In una sala vuota dai muri bianchi (solo un foglio è appeso, e raffigura il Leprotto di Dürer), si aggirano otto individui dall'aria assorta nella contemplazione del nulla. Mimano di aprire libri e leggere pagine, di ammirare quadri appesi alle pareti, di commentarli. Si fanno oggetto d'ammirazione abbandonando i movimenti compiti e naturalistici per assumere pose plastiche da tableau vivant. (Siamo così schiavi delle immagini, delle raffigurazioni, da vederle anche laddove non ci sono? Da sentirci in dovere, in ogni contesto, di porre attenzione all'immagine di noi che rimandiamo?) Cala il buio e, lentamente, appare l'interno della toilette di un luogo pubblico. Una giovane donna dai capelli scuri piange e perde sangue dalla vagina. Stacco. Un cassonetto stracolmo di spazzatura. Nuovo buio. La donna è nell'ufficio di un ispettore di polizia. Ha l'aria allucinata, vaneggia intorno a Mosè. Poi, entrando nel gantry di una TAC sbuca in un aldilà terreno, un aldilà nel tempo. È l'interno di una grotta in cui si muovono figure primitive e si svolge una scena di vita ordinaria, 75.000 anni fa la morte potremmo chiamarla, adattando il famoso titolo del Banco del Mutuo Soccorso: un neonato muore, la disperazione della madre, il sollecito nuovo amplesso col padre come rimedio alla perdita, ma non al dolore. La richiesta d'aiuto, un aiuto a capire, un s.o.s. scritto sul muro e destinato ai posteri – o a un dio. (La condizione umana, in fondo non è poi così cambiata. Da quando l'uomo è uomo, la domanda esistenziale, nonostante secoli di scienza e di filosofia, perdura senza risposta: possibile che non ci sia altro, dopo la vita? La raffigurazione, e con essa l'arte, nasce come inconsapevole richiesta d'aiuto? E oggi, invece, è diventata una vuota abitudine reiterata meccanicamente?).

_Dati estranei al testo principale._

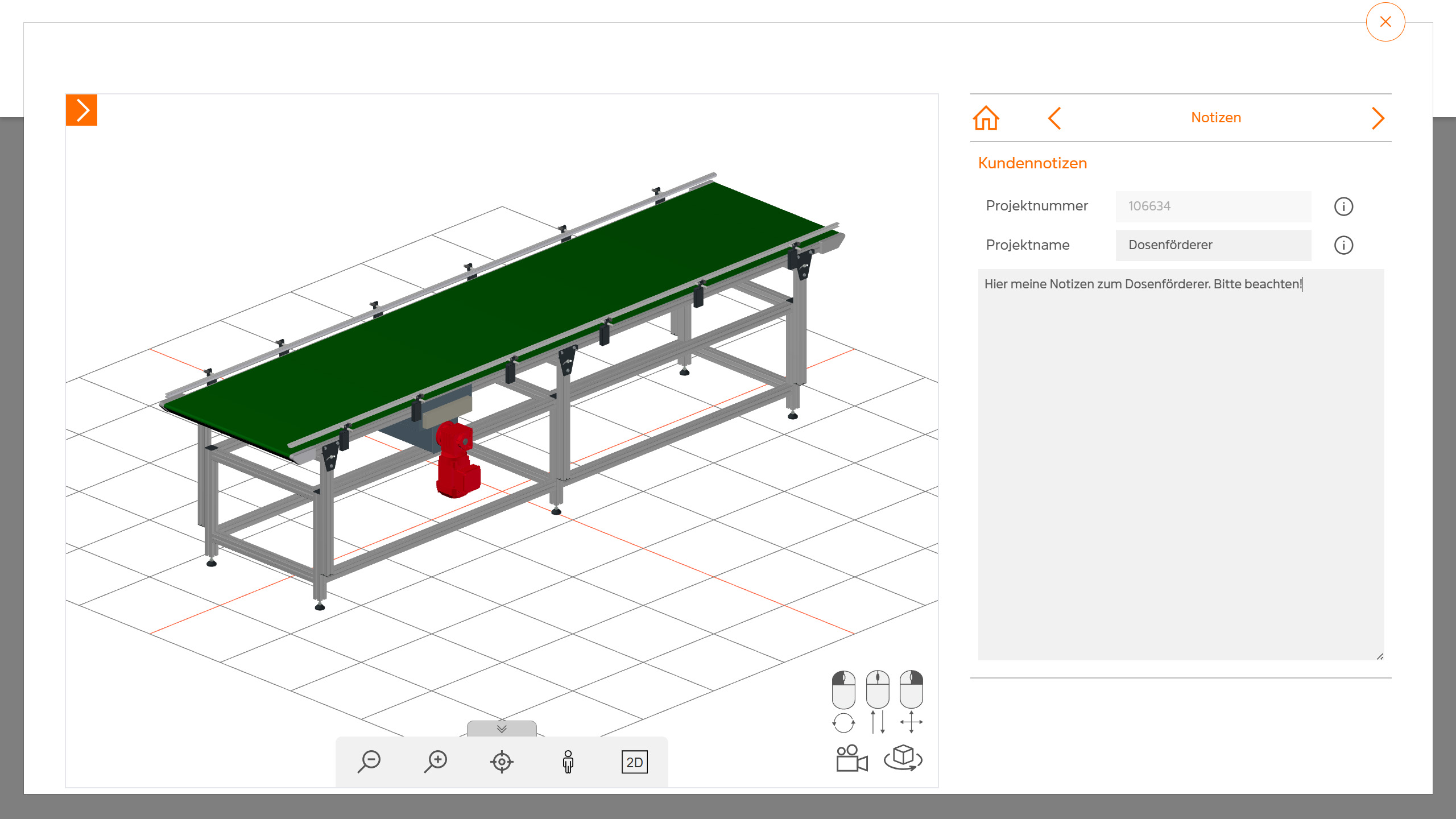Click the notes text area resize handle

1380,656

In Go down, Moses la figura di Mosè aleggia, ma non compare. Si disincarna e si fa simbolo di quell'iconoclastia che predicò contro l'idolatria delle immagini degli egizi.
Il concetto di immagine, il velo che impedisce alla verità di manifestarsi e farsi intelligibile sono i gangli intellettuali intorno a cui ruota l'ultima ricerca di Castellucci. Gangli che ripropone secondo combinazioni diverse nei vari suoi lavori, riuscendo a non ripetersi mai, o quasi mai. La metafora del velo, ad esempio, che aveva attraversato l'ultima sua trilogia, in Go down, Moses si concreta nel tessuto bianco opaco frapposto, come una quarta parete, tra il pubblico e la scena, come un filtro che, attraversato dalle luci, disegna un mondo che pare irreale, lontano e onirico. A questo fa da contrappunto l'iperrealismo degli oggetti di scena, dai costumi, alla riproduzione del Leprotto di Dürer, alla toilette con water, lavandino e porta chiusa a chiave, al mastodontico cassonetto pieno di rifiuti, alla macchina per fare la TAC. Forse, in questo disegno per contrasti, ciò che meno funziona è la recitazione, né naturalistica né davvero espressionista, che trova difficoltà a collocarsi tra gli spazi saturi dell'iperrealismo delle scene e l'astrattismo e la vaghezza di musiche e impianto dello spettacolo. Ma sicuramente questa trasfigurazione del reale nella concretezza dei suoi oggetti, esaltati e resi poetici dalle luci, rimarrà nella memoria degli spettatori.